Chapter 1.  Introduction

Table of Contents

Features
About this document
About procedure documentation
Where to obtain this document
Version Applicability

SISC [1] is a lightweight, platform independent Scheme system whose primary goals are rapid execution of the complete R5RS and future Scheme standards, plus a useful superset for real-world application development.

SISC's development progresses in two directions, to improve the core interpreter to be simpler, more elegant, and more efficient; and to add necessary functionality through extensions that do not complicate the core.

SISC as a project began as the successor to the Lightweight Interpreter of Scheme Code (LISC). LISC was a small, stack-based almost R4RS compliant Scheme. SISC was born out of the desire to create an interpreter that was of a similar footprint to LISC, but which executed Scheme code much faster, complied fully to the R5RS standard, and which wasn't limited by the stack-based model. SISC met these goals very quickly, and has since progressed in active development to be a competitive Scheme system. As a successor to LISC the interpreter was named the Second Interpreter of Scheme Code.

Features

  • Full R5RS compliance

  • Efficient number tower, with support for integers, floating-point numbers, rationals, and complex numbers of arbitrary precision

  • Lightweight Scheme engine, implementing all R5RS functionality in approximately 10,000 lines of native code plus approximately 5,000 lines of Scheme code.

  • Flexible runtime extensibility through a scopeable module system, which may add arbitrary bindings and new first-class types.

About this document

This document explains the SISC Scheme system. It assumes knowledge of the Scheme language. As such, when discussing the Scheme language, we will focus primarily on differences between the Scheme standard and the language implemented by SISC.

Secondly, SISC implements the R5RS standard. As such, any code written to that standard should run without reading any further.

About procedure documentation

Throughout this document, procedures will be defined using the following syntax:

procedure: (function-name required-argument [optional-argument] [rest-argument] ...) => return value

Description of the procedure's semantics.

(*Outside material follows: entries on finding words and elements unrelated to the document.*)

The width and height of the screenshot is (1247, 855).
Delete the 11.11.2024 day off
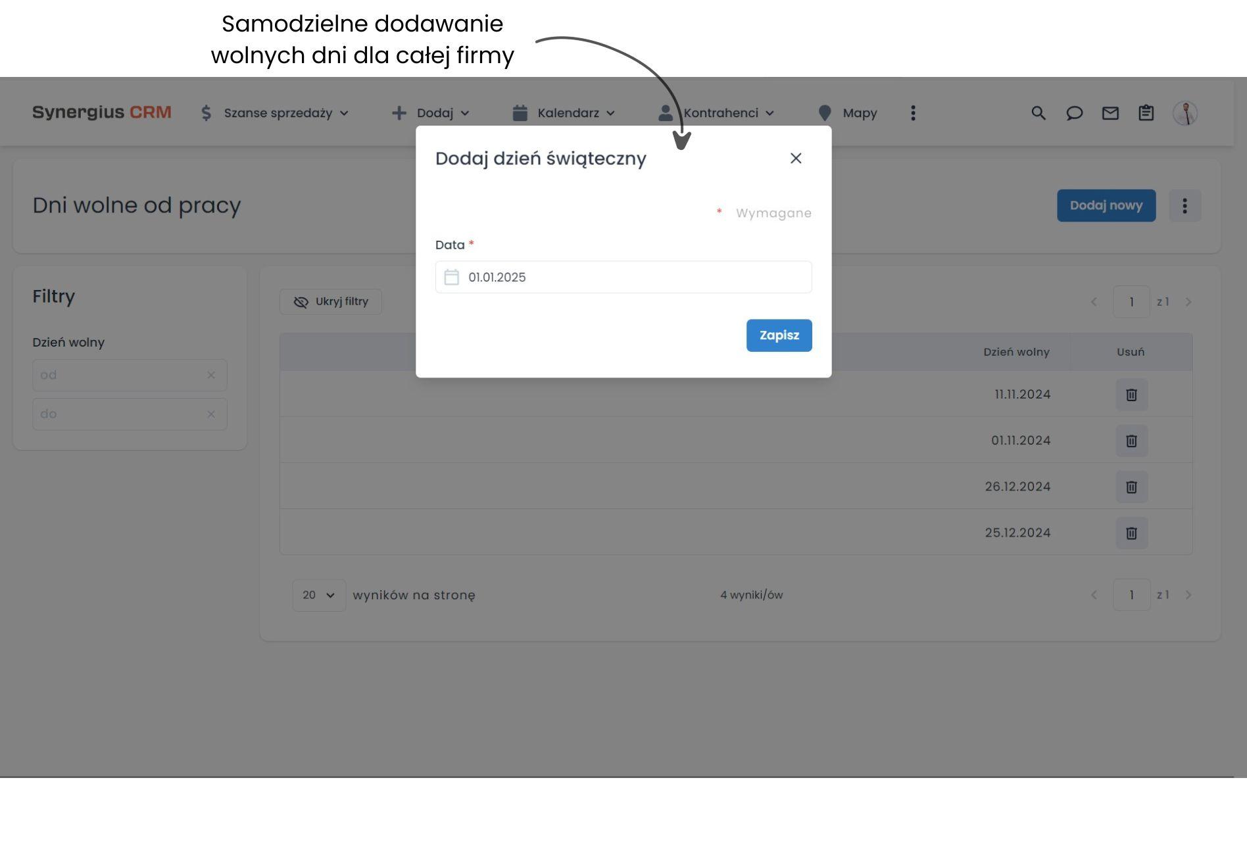[x=1131, y=395]
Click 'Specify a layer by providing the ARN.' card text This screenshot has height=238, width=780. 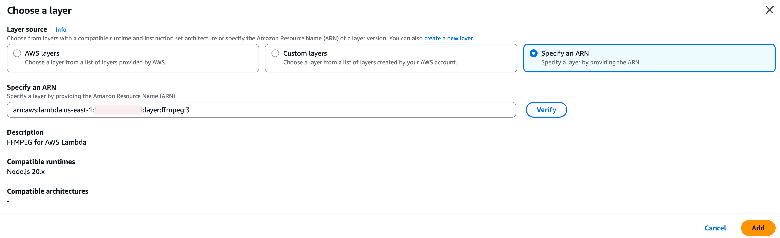pos(591,62)
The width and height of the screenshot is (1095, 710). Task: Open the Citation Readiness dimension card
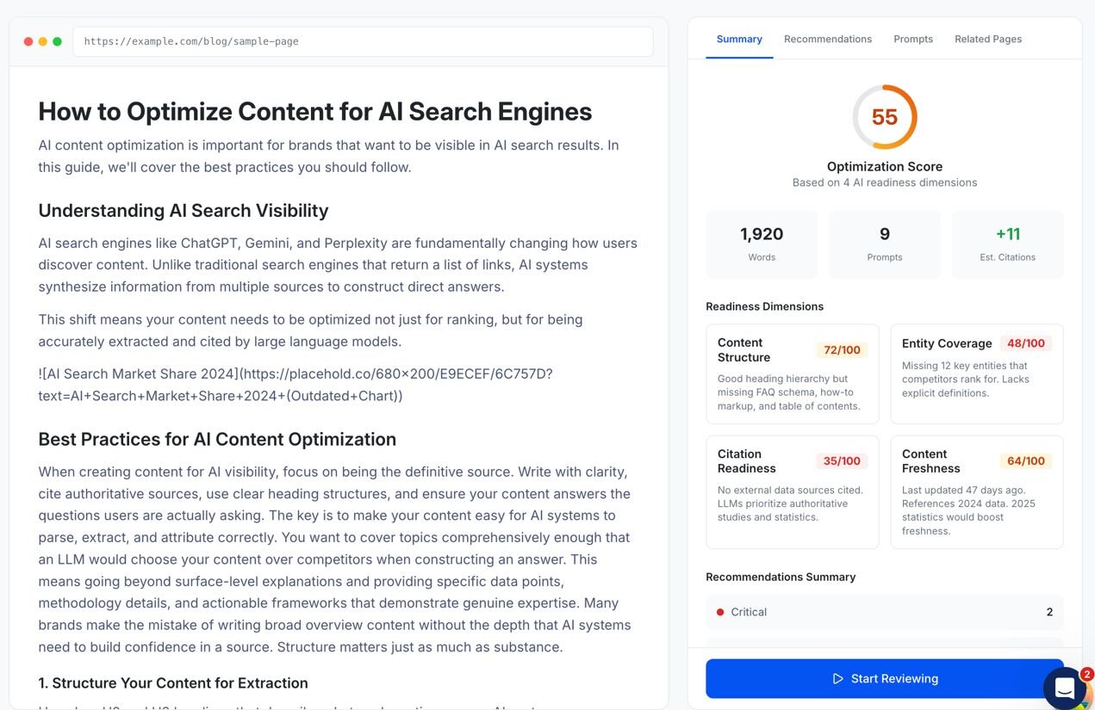[792, 491]
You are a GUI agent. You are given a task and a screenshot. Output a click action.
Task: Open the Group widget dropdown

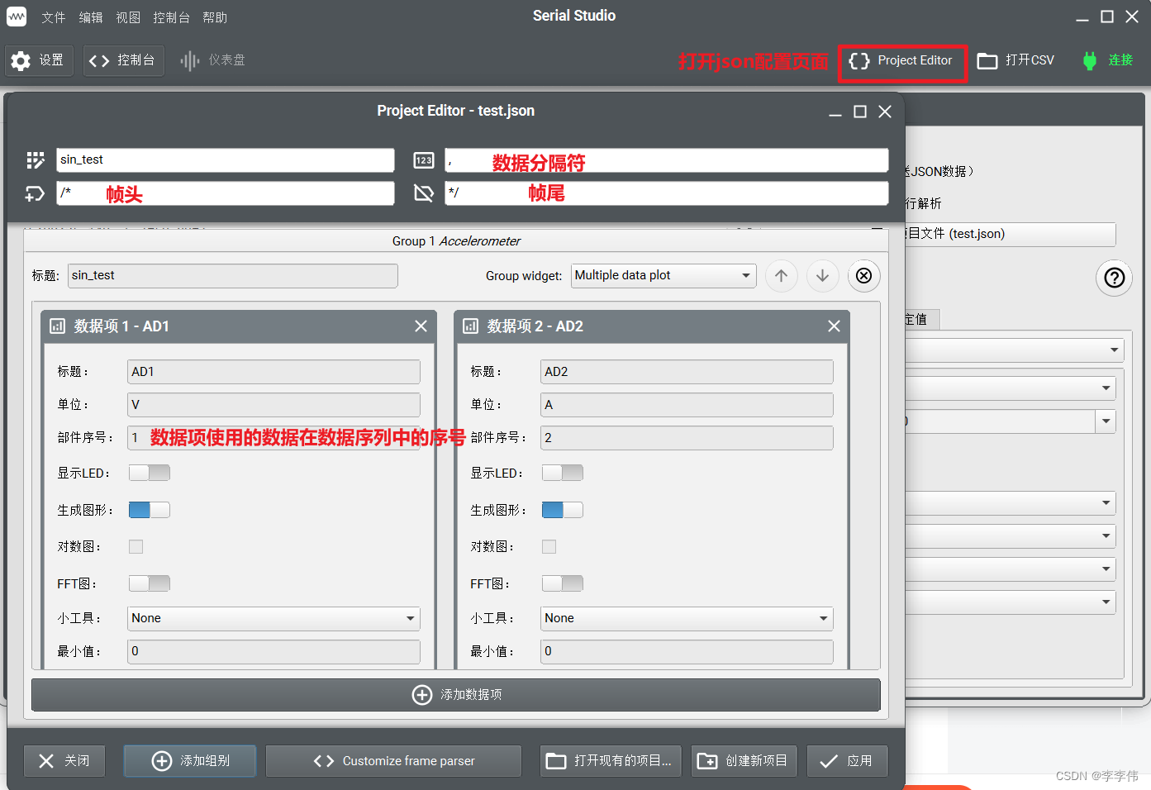coord(663,275)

A procedure is any function that takes zero or more arguments and returns a value.

parameter: (parameter-name [new-parameter-value])

Description of the parameter.

A Parameter is a special function that is used to store a value in the dynamic-environment. When given no arguments, a parameter will return its current value. When provided an argument, the value of the parameter is set to the value of that argument.

syntax: (syntactic-keyword structure ...)

Description of the syntactic transform.

Syntax refers to a syntactic keyword that when compiled will be transformed into some expression composed only of basic Scheme forms. let, cond, and or are all examples of syntactic forms.

Procedures, parameters, and syntax may take one or more arguments. The name of an argument in a description summarizes the semantics of the expected argument. The type of an argument, when not clear, should be described in the procedure summary paragraph that follows the prototype. If the argument is enclosed in square brackets ([]), that argument is optional, and may be omitted. If an argument is optional and is followed by ellipses (...), then the argument is a rest argument, and may be satisfied by zero or more values.

Finally, some of the functions described in this document are encapsulated in modules (see Chapter 10, Modules and Libraries ). Sections that describe functions in modules will have a requires statement indicating the expression that must be evaluated to make those functions available in the Scheme environment. The requires statement will appear as follows:

Requires: (import module-name)

module-name is will be a name uniquely identifying the name of the module that contains the functions.

Where to obtain this document

This document is produced from DocBook sources and is made available in HTML, Adobe Acrobat (PDF), and PostScript forms. Other formats, and up-to-date versions of this document should be available from the SISC website, http://sisc.sourceforge.net .

The DocBook sources are available from the same site, packaged in the source distribution of SISC, and available from the project's CVS tree. Details for accessing both are linked off the project site.

Starting with SISC version 1.8.4, the HTML render of this manual is included in the full binary distributions of SISC.

Version Applicability

This document describes functionality present in SISC version 1.16.4. Some of the document may apply to previous and future versions. When in doubt, the source of this document can be found in the SISC CVS repository, or in the packaged source distribution that should be available wherever the binary distribution was obtained.



[1] The pronunciation is written as sIsk in the International Phonetic Alphabet. This is similar to the English word 'whisk'.